July 1 (Bloomberg) -- Penguin colonies are collapsing because global warming, pollution and over-fishing are damaging their ocean habitat in the southern hemisphere, a researcher at the University of Washington said.

Penguins are serving as a ``canary in the coal mine,'' and their declining numbers are evidence that people are altering the animals' environment, said Dee Boersma, a biology professor at the Seattle-based university, in a preview of the study that will be published in the July/August edition of the U.S. journal BioScience.

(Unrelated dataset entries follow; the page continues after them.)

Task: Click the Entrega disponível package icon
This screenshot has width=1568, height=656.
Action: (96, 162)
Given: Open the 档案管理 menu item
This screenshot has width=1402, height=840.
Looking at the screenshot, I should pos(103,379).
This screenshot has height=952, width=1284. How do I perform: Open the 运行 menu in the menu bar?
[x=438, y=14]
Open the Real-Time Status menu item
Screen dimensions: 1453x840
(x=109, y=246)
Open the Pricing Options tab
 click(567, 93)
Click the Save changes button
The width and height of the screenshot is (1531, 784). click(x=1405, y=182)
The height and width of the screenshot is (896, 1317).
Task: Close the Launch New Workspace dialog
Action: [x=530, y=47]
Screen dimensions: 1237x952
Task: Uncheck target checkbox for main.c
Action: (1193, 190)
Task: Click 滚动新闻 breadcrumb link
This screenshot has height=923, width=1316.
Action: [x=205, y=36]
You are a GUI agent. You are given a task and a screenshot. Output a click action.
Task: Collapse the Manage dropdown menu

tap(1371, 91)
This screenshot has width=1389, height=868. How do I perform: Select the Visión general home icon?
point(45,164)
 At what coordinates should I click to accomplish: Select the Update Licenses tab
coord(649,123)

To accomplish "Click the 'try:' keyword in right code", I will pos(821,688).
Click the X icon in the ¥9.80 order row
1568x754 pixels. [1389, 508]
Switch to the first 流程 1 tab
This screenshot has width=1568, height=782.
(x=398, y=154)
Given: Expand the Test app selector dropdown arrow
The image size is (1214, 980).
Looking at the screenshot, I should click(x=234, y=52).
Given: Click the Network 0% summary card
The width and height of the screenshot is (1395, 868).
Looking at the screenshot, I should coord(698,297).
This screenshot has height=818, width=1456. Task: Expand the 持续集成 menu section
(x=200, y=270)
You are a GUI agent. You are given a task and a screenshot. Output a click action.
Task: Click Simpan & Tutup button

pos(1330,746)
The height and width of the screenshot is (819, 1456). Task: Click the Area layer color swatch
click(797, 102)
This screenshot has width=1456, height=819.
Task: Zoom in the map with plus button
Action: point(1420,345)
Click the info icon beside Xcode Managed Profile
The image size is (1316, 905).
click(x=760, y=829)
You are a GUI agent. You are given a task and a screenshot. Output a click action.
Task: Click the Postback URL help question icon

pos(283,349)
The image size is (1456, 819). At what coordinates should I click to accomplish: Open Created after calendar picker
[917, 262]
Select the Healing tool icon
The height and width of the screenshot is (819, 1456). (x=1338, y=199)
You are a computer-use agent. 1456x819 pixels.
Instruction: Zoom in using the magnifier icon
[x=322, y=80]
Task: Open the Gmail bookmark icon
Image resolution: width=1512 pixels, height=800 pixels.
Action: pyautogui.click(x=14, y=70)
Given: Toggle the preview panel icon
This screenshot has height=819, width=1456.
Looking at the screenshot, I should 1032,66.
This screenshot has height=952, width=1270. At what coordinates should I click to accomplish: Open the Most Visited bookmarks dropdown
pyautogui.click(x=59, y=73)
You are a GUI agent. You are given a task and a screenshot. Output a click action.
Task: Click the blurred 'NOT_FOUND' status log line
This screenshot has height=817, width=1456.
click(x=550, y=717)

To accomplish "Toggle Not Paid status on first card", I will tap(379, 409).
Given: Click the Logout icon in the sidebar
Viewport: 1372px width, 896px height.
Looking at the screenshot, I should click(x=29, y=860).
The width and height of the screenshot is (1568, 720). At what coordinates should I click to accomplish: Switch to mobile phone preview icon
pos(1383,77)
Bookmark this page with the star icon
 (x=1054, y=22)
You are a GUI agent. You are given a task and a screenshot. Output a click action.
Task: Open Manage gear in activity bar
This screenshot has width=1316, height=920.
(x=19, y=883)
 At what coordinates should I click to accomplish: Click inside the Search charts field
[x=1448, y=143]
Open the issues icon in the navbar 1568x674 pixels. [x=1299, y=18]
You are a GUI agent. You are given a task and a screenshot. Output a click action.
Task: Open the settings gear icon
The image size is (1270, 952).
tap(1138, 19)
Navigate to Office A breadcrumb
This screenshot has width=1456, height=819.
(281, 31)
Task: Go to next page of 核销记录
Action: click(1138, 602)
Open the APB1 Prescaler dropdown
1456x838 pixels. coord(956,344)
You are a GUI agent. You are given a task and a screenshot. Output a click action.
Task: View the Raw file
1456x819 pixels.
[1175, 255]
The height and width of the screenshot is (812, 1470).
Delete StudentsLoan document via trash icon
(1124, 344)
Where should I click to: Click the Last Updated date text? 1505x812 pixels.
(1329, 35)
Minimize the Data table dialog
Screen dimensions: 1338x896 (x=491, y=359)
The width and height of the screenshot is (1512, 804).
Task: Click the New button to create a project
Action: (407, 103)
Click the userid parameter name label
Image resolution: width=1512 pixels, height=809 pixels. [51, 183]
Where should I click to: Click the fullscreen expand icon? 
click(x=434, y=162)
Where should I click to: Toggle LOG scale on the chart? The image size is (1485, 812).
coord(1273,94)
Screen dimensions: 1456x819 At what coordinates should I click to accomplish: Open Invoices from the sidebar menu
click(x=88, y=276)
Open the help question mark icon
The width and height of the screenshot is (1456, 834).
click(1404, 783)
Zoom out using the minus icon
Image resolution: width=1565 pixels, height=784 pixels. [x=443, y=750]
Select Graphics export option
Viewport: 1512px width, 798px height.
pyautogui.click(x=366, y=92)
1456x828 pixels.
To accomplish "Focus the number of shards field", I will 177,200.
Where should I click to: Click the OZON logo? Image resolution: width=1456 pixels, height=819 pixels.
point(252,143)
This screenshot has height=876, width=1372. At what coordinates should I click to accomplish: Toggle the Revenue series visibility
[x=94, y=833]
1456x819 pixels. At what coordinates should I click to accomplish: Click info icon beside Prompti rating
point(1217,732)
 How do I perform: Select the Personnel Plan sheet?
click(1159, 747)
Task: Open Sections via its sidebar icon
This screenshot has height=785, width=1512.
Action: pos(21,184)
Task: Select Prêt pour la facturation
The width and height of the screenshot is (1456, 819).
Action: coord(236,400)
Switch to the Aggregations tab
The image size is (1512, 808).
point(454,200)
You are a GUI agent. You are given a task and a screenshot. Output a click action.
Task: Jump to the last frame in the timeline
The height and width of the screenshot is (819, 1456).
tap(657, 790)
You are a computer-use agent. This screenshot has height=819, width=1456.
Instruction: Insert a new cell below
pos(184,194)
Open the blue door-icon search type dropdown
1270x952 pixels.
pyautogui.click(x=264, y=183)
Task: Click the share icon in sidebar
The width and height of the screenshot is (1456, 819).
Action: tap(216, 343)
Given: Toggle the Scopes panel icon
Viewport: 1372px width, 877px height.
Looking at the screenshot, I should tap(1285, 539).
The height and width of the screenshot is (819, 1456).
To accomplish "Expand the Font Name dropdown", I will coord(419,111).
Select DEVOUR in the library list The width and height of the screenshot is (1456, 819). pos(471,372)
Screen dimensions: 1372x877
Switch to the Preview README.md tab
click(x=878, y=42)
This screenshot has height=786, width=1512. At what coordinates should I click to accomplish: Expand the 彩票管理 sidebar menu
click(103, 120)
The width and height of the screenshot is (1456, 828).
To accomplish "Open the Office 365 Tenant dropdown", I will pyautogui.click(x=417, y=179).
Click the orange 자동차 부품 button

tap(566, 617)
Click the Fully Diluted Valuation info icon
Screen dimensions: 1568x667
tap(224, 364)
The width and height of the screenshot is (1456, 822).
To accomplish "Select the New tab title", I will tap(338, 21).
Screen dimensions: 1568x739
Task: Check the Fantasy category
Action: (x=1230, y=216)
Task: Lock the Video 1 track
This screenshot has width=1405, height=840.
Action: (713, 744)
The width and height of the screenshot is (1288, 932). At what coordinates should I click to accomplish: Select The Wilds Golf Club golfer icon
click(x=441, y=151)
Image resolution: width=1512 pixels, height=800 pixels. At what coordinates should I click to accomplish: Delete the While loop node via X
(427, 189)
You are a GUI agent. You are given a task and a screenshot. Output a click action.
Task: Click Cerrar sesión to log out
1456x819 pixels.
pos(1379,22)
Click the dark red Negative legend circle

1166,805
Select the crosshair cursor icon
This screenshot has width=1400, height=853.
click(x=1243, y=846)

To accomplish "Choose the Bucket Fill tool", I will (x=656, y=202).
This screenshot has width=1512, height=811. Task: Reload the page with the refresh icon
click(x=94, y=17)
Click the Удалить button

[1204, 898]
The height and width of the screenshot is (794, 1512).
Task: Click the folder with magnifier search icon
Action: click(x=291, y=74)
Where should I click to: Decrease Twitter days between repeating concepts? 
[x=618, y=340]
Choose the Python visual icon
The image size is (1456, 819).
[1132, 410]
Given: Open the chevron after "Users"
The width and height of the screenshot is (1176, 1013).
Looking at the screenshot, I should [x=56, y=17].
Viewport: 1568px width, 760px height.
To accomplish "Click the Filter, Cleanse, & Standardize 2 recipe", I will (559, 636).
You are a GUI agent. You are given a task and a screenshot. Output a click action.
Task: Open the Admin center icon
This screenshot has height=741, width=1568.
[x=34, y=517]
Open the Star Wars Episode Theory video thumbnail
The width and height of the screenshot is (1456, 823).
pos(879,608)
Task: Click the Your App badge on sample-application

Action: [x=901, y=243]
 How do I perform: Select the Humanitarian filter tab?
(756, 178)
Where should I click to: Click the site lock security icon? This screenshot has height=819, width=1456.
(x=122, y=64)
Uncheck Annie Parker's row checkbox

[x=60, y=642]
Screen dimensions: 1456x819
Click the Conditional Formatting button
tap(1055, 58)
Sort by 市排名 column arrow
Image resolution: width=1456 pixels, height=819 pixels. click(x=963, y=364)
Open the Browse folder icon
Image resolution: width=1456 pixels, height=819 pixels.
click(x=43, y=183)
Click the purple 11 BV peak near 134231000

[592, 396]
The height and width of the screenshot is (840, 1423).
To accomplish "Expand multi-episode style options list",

Populations of the flightless bird have declined by half over the past three decades in Argentina, while in southern Africa the number of penguins fell to about 63,000 from a peak of 1.5 million animals a century ago, the research showed. Fish species eaten by penguins are becoming scarce as people consume more seafood and global warming changes ocean currents.

``It's clear that humans have changed the face of the Earth and we have changed the face of the oceans,'' Boersma said in a statement. ``The Discovery Channel and public television are very popular for their nature programs, and those featuring penguins are especially popular. But we don't want to just have them in our television sets.''

Unstable ice in the Antarctic broke up earlier than normal in 2006, forcing two-month-old chicks that couldn't survive the cold water to swim, Boersma said. The animals, featured in the film ``March of the Penguins'' a year earlier, probably suffered from a colony-wide breeding failure, she added.

The risk to penguins from oil pollution is also increasing as they stray farther from their traditional habitats in search of food, the study said.